Aqui, Ali, Acolá
José Ortiz de Camargo Neto *
Frase do dia: Mente sã em corpo são – provérbio latino.
Caros amigos,
O prédio do Museu “Paulo Setúbal” na época era o prédio da cadeia. Não tinha as cores vivas de hoje. Era inteirinho cinza. A exuberante praça que o cerca hoje não existia. Em volta do prédio, só canteiros de terra vermelha.
Um desses canteiros era o nosso “campinho da cadeia”, onde nós, meninos das cercanias, jogávamos o dia inteiro futebol. Passaram por ali grandes jogadores: o Paulinho Pires, o Rochinha, o Netinho Salum, o Corintinha, o Roberto Bassói, o Kiko Barth, que depois jogou no 11 de Agosto, junto com o Haroldo dos ônibus, dois beques da pesada.
Corriam os anos 60… Uma alameda sinuosa, forrada de pedregulhos brancos levava à entrada da cadeia, hoje a frente do Museu. Nós brincávamos também ali, em frente dos soldados, vestidos de fardas cinza. Eu me pergunto por que tudo era cinza na cadeia pública… Não importa, em frente de dois ou três soldados, que ficavam de guarda, fazíamos nossas burcas na terra para jogar bolinhas de gude. O melhor jogador era o Bertinho da Colchoaria, mas havia outros bons.
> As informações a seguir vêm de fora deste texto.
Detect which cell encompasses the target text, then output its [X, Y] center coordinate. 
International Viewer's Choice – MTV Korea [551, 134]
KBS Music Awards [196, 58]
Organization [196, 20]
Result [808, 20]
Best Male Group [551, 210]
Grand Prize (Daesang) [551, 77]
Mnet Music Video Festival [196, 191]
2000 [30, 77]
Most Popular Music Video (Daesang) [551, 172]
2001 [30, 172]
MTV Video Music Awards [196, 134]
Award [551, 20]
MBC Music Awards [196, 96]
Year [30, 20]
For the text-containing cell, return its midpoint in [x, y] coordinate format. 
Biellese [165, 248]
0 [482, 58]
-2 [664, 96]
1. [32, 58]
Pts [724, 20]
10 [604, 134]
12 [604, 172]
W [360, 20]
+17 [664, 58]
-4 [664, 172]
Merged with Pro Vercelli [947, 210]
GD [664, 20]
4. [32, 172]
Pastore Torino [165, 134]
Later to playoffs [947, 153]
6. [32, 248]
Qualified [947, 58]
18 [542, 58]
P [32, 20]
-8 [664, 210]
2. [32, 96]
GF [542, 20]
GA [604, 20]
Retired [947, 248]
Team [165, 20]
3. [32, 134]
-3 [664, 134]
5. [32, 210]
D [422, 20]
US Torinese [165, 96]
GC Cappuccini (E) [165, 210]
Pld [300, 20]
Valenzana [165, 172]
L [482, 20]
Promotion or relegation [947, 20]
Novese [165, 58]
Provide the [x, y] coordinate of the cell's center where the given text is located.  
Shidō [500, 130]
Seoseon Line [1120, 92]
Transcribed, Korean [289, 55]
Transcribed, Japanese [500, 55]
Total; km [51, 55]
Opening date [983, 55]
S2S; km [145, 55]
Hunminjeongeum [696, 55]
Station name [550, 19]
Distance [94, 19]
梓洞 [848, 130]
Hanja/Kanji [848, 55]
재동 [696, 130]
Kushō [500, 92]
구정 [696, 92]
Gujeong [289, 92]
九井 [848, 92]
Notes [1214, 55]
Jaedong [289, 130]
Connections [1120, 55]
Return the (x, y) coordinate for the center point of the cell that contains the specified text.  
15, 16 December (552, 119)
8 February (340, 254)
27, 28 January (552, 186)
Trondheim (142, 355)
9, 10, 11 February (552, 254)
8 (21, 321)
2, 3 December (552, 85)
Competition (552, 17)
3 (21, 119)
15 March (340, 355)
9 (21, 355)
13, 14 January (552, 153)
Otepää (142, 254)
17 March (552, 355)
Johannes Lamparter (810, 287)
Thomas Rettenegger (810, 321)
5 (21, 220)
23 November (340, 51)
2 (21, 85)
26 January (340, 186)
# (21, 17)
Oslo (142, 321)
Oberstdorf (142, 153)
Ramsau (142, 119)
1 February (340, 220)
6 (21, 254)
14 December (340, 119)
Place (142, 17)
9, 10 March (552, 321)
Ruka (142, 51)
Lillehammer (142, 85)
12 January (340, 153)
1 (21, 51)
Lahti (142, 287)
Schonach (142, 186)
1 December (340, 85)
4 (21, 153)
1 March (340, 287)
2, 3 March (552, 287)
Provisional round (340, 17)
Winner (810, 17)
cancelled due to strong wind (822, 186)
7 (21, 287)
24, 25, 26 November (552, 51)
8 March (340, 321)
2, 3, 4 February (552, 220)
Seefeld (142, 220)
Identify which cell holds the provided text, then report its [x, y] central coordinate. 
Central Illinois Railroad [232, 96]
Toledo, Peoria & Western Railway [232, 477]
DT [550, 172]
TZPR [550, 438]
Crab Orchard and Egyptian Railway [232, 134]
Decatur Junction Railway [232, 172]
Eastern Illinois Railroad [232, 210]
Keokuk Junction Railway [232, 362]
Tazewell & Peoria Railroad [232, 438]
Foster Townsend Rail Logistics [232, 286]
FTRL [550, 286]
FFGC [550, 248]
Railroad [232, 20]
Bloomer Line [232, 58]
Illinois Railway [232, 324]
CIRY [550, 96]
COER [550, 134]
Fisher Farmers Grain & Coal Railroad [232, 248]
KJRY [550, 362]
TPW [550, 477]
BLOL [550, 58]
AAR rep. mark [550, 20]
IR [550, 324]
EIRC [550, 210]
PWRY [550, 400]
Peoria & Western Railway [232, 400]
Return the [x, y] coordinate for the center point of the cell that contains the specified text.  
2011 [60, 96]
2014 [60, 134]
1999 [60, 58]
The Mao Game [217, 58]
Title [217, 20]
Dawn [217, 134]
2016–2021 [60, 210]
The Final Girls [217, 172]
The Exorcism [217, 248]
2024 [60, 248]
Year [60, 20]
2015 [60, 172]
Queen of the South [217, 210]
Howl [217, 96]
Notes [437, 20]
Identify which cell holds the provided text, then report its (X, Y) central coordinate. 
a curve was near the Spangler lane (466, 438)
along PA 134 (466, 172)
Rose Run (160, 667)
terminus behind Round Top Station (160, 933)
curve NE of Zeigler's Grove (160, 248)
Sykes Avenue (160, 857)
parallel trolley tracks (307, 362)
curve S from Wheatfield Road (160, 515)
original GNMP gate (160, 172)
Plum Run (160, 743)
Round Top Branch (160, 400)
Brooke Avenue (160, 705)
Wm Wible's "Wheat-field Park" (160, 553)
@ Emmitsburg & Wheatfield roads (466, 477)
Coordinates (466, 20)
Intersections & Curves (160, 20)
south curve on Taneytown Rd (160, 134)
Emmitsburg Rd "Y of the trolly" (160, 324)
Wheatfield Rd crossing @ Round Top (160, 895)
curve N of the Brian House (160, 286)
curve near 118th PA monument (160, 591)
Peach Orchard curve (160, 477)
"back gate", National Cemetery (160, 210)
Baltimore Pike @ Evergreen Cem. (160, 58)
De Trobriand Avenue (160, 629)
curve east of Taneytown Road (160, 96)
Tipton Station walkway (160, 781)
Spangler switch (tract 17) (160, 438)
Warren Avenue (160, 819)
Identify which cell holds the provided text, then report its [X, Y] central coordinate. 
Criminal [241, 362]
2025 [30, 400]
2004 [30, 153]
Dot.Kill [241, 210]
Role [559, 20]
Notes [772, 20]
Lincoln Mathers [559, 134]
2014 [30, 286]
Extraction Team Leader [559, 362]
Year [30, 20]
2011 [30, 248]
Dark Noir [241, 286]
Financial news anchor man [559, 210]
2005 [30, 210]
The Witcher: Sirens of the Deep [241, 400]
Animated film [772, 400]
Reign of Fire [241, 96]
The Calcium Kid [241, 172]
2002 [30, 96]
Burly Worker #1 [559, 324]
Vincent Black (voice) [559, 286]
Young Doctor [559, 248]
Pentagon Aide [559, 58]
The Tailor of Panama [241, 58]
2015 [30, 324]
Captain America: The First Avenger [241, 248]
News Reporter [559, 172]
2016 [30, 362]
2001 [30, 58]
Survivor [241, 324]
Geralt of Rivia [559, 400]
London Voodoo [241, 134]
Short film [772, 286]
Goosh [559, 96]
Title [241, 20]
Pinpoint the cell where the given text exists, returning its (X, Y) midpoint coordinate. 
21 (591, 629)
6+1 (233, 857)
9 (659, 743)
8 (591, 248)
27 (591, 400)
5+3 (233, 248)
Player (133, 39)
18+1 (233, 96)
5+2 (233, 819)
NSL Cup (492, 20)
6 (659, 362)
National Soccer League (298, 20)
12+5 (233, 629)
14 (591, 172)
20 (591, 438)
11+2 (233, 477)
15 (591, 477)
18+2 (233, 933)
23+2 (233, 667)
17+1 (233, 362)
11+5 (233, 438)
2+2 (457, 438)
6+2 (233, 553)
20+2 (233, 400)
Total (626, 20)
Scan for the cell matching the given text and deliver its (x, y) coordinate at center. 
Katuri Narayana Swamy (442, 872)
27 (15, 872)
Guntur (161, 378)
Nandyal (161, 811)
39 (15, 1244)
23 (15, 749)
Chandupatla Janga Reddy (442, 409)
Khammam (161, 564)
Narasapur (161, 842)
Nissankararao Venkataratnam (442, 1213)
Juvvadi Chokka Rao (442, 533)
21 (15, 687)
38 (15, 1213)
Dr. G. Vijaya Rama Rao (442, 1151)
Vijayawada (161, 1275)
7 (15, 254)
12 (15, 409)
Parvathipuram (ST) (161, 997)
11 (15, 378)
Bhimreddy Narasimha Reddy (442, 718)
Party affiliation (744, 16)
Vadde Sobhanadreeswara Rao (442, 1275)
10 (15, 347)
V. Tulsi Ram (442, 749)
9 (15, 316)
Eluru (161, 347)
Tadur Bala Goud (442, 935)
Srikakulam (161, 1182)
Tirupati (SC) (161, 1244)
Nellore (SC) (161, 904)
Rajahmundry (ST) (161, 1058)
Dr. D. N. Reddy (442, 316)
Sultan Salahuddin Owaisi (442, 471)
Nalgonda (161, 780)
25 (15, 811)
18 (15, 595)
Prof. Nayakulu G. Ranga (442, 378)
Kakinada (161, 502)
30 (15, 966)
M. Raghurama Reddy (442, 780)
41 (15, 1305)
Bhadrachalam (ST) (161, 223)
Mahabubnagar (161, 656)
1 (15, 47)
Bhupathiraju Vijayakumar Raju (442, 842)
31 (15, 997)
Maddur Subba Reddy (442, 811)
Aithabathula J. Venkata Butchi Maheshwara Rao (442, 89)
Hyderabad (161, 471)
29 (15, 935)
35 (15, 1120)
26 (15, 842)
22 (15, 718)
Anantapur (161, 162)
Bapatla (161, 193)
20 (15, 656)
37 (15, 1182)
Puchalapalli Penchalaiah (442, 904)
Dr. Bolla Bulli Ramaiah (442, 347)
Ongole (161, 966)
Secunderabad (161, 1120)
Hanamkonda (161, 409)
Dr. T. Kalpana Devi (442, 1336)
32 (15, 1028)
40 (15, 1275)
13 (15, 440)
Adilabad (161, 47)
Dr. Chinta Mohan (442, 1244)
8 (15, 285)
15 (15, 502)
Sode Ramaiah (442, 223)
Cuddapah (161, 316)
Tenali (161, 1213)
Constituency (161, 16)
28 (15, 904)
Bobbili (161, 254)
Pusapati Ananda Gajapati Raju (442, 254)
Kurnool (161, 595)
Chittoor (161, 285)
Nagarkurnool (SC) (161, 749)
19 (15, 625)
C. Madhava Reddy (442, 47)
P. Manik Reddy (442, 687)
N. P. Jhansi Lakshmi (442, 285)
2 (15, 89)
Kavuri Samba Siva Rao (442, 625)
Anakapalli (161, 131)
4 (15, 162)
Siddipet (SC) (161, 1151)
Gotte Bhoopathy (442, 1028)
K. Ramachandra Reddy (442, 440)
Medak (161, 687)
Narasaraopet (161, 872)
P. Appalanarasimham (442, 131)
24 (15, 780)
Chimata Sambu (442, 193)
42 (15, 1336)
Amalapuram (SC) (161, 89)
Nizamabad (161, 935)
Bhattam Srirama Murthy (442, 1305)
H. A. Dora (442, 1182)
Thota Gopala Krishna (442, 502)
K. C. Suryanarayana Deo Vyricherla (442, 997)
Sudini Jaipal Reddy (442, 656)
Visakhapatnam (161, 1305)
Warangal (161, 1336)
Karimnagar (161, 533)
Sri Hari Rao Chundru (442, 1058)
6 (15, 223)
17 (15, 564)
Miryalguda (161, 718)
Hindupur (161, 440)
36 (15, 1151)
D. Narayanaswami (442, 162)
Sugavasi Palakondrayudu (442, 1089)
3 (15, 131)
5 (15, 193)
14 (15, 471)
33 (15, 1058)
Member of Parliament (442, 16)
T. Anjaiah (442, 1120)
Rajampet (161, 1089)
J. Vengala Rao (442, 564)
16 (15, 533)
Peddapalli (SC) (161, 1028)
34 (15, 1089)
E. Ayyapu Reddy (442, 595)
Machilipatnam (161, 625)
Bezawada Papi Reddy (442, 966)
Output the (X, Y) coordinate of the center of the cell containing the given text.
Ali, em frente do hoje Museu, havia uma frondosa árvore, solitária em meio da`paisagem deserta. Subíamos por ela, brincando de pega-pega, saltando de galho em galho como uma turba alegre de macaquinhos. Quando cansávamos, descíamos à terra e jogávamos pião ou disputávamos figurinhas para nossos álbuns de automóveis ou jogadores de futebol.
Um dia um preso fugiu, serrando a grade e descendo por uma corda improvisada de lençóis atados. Do mesmo jeito que recentemente três presos fugiram de uma prisão de alta segurança. Foi uma sensação na cidade, só se falava nisso. Construíram então um muro alto em volta da cadeia, com uma guarita, para vigiar os presos. Muro cinza também.
À tarde, ou de manhã – nunca havia hora certa – empinávamos pipas que nós mesmos fazíamos, povoando de cores o marrom da terra e o cinza do edifício e das fardas dos soldados.
Nossa vida era de manhã à noite ao ar livre. Em atividade frenética. Só nos sentávamos numa cadeira nos bancos da escola, ou em casa para estudar.
Era um tempo diferente de hoje, quando vejo crianças imóveis, segurando celulares o dia inteiro, hipnotizadas por joguinhos virtuais, atrofiando os músculos e desperdiçando a infância. Com certeza, nosso tempo era bem mais saudável e muito melhor de se viver. Um tempo mais próximo do ditado latino: mente sã em corpo são.
Até logo.
* Jornalista e escritor tatuiano, terapeuta psicossocial e professor de literatura e redação nas Faculdades Trilógicas Keppe e Pacheco (Fatri).